The task
Starting with the line that mentions "Click the blue arrows beside 160", repeat each line verbatim until the entries end, both ends included.

Excerpted records
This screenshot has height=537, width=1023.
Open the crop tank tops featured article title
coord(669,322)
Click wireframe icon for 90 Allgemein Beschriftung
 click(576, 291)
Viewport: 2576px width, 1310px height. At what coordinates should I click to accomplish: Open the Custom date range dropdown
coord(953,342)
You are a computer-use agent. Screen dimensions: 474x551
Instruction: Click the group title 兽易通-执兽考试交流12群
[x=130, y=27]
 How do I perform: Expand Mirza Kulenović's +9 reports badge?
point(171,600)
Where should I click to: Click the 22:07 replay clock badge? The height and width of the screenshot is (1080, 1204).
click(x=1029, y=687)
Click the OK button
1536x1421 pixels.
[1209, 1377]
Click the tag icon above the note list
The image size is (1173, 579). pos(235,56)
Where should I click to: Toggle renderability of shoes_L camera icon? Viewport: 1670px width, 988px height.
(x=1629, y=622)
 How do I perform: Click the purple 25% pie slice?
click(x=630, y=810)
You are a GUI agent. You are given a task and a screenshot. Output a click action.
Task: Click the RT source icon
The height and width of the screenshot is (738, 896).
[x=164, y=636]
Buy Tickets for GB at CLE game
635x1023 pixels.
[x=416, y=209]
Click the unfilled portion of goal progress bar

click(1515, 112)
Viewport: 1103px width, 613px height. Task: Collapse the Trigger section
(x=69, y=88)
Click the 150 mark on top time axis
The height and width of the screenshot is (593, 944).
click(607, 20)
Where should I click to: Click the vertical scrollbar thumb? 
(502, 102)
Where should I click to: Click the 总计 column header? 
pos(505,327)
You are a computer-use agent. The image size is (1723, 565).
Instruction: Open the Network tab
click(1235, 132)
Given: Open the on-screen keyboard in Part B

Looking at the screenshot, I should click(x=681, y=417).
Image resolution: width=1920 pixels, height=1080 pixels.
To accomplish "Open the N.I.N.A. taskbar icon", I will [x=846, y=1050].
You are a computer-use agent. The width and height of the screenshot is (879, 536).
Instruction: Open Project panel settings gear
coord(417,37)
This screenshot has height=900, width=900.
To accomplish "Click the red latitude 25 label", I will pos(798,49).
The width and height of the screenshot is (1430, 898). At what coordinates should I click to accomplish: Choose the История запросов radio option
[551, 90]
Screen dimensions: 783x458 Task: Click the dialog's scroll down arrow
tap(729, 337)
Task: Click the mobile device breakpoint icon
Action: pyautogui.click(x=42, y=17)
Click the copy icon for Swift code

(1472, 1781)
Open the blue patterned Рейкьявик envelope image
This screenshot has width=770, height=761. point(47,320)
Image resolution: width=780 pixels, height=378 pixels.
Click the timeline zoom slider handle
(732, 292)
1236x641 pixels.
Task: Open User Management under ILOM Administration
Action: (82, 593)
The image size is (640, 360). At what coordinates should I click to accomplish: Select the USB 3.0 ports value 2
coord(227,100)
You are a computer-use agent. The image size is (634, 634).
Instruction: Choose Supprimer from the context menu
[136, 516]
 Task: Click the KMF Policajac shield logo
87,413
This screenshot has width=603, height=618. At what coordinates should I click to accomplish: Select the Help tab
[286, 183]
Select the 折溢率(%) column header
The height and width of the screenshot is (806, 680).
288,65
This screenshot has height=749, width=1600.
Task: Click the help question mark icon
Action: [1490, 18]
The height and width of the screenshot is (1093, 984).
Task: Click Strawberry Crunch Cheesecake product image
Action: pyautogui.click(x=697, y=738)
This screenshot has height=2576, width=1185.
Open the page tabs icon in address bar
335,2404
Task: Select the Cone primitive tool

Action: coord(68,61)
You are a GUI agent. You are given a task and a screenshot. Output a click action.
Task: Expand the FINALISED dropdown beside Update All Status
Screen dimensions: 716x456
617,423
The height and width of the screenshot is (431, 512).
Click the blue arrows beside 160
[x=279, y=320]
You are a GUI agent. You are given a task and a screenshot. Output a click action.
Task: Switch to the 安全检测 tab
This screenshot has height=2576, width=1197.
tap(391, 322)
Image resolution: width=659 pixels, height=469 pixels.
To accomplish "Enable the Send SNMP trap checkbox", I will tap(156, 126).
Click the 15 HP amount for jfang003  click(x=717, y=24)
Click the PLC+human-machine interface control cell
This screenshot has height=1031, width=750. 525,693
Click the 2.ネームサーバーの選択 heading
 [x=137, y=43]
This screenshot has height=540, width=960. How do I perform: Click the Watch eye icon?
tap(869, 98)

Solution to the exercise
Click the blue arrows beside 160
[x=279, y=320]
You are a GUI agent. You are given a task and a screenshot. Output a click action.
Task: Switch to the 安全检测 tab
This screenshot has height=2576, width=1197.
tap(391, 322)
Image resolution: width=659 pixels, height=469 pixels.
To accomplish "Enable the Send SNMP trap checkbox", I will tap(156, 126).
Click the 15 HP amount for jfang003  click(x=717, y=24)
Click the PLC+human-machine interface control cell
This screenshot has height=1031, width=750. 525,693
Click the 2.ネームサーバーの選択 heading
 [x=137, y=43]
This screenshot has height=540, width=960. How do I perform: Click the Watch eye icon?
tap(869, 98)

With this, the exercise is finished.